Tuesday, April 21, 2020

Living Resurrection April 19 2020

So,

Now that Easter has come and gone, even though, “Every Sunday is Easter Sunday from Now On”, what do we do with the knowledge that he is risen.

It would be easy I think to go back to just dealing with life the same way as we always have without any noticeable change. But it seems to me that doing that would in some ways fail to acknowledge the power and wonder of the resurrection.

It’s funny, one of the lines in this Presbytery’s mission statement says something about “living resurrection every day”. It’s an odd thing to hear, I think, put that way, because for most of us, we just don’t think of resurrection that way.

We think, like most of those who have decided to follow Jesus, that he died on Good Friday at Calvary, and then he rose on Easter Sunday, and that’s it.

Well that, and the notion that someday we will rise too.

(By-the-way, the “we will too” is really a big deal, but we’ll deal with that another day. Today, we are wondering about today!)

So, in our heads, resurrection was then, it happened, and it’s over and done.

And our resurrection, well, that is way in the future, so it really doesn’t impact today.

Resurrection, for all practical matters is a faraway thing, back then and up ahead, but not now. It’s just not a today thing.

Unless you say something goofy like, “We are living resurrection every day!”

What are we to do with that?

The statement seems to suggest that the resurrection should change our day to day thinking, our day to day behavior, our choices, and the results.

But how?

And that kind of brings us to today’s scripture story, the one about Jesus teaching on the shore, and Peter done fishing for the night, and then Jesus getting all, “let’s go fishing” in Peter’s face.
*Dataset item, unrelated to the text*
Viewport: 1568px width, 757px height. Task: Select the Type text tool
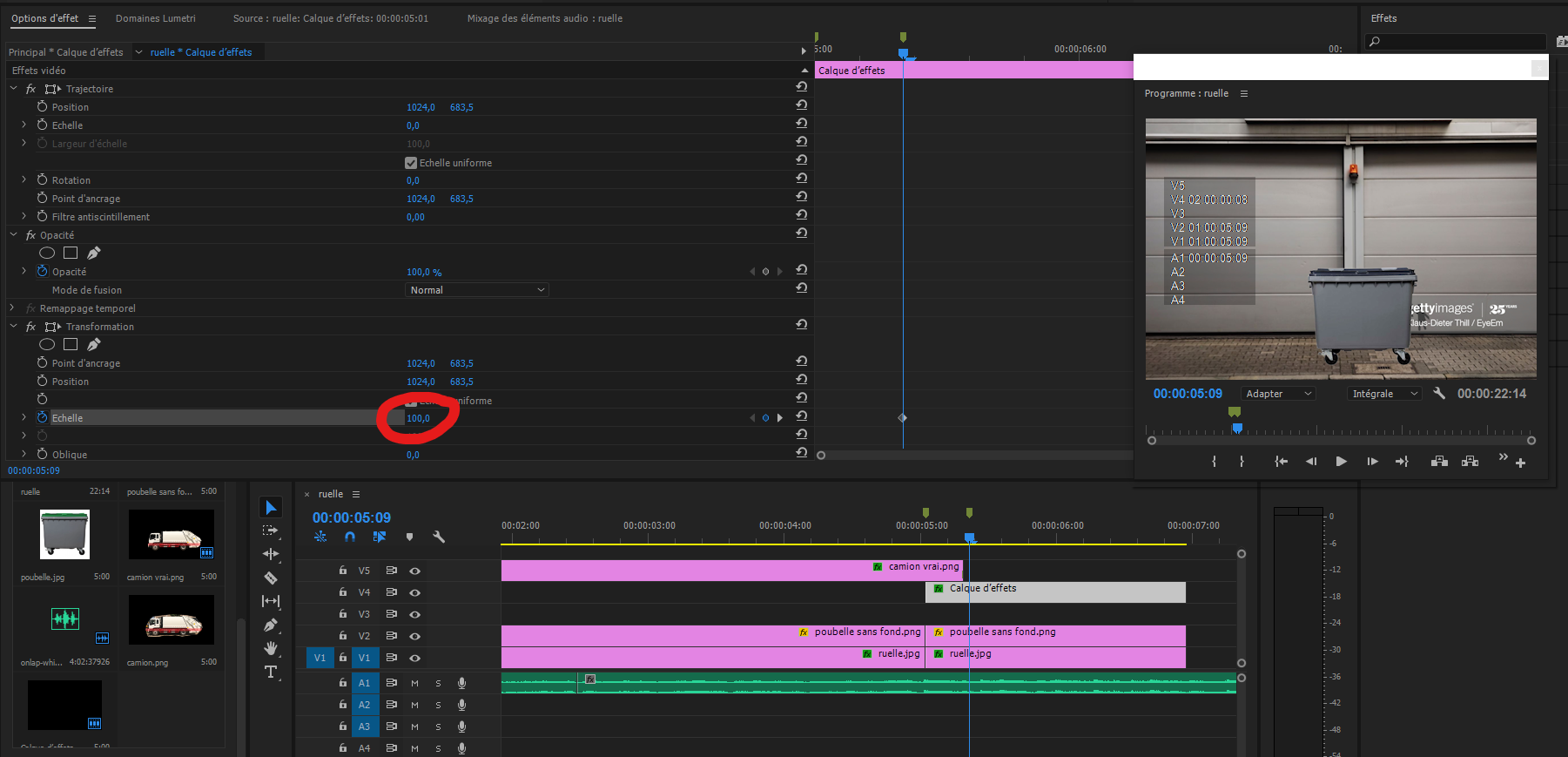point(271,672)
For us to live resurrection every day, we would need to see resurrection every day, its power and its purpose in real day-to-day lives.
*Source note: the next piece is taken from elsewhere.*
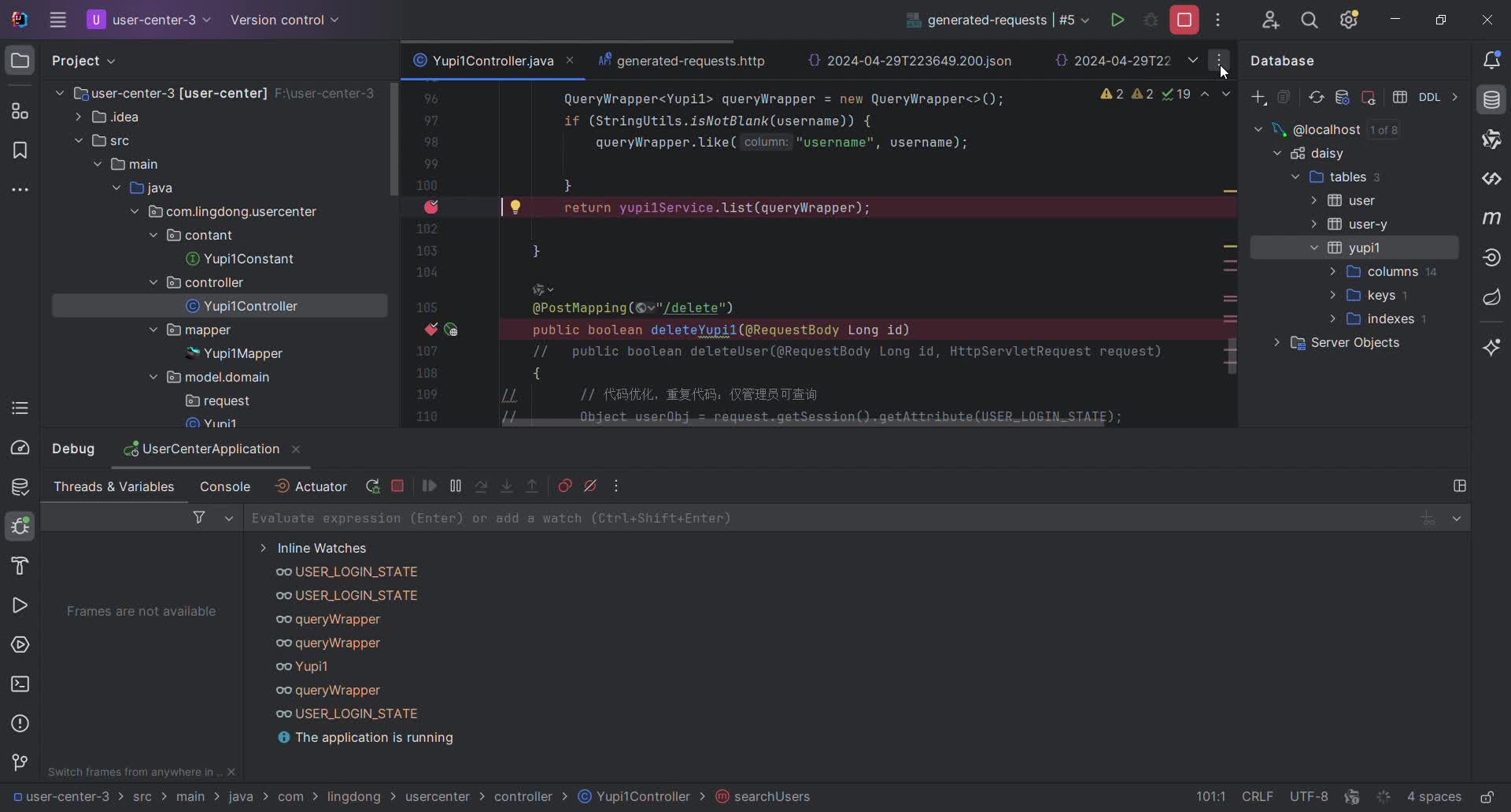
Task: Open the Notifications bell panel
Action: pos(1491,61)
And it seems to me, that’s exactly what Jesus did, he introduced Peter and the others to living resurrection power, in their everyday world!

The story as you heard it, is about Jesus teaching down by the shores of Lake Galilee.

Folks gathered in around him pretty tight, trying to get a spot where they could see and hear. So, in order to talk to the whole crowd, Jesus commandeered an unused fishing boat to put out a way into the water.

He even got one of the fishermen, Peter, to row it out a way. It probably was not a small boat, and Peter let it then sit at anchor just far enough off the shore so folks could see and hear. And then Jesus did some fine preaching.

But it’s what happened after the fine preaching that mattered.

Did you hear that!

Kind of just like Sunday morning. It isn’t the preaching that transforms the world, it’s the people of God living resurrection power, that transforms the world. It’s what happens after the fine preaching, and I mean fine preaching!

So, after that preaching, resurrection power is revealed, when Jesus invites Peter to go back fishing so that he and the other fishermen could see for themselves what resurrection power was all about.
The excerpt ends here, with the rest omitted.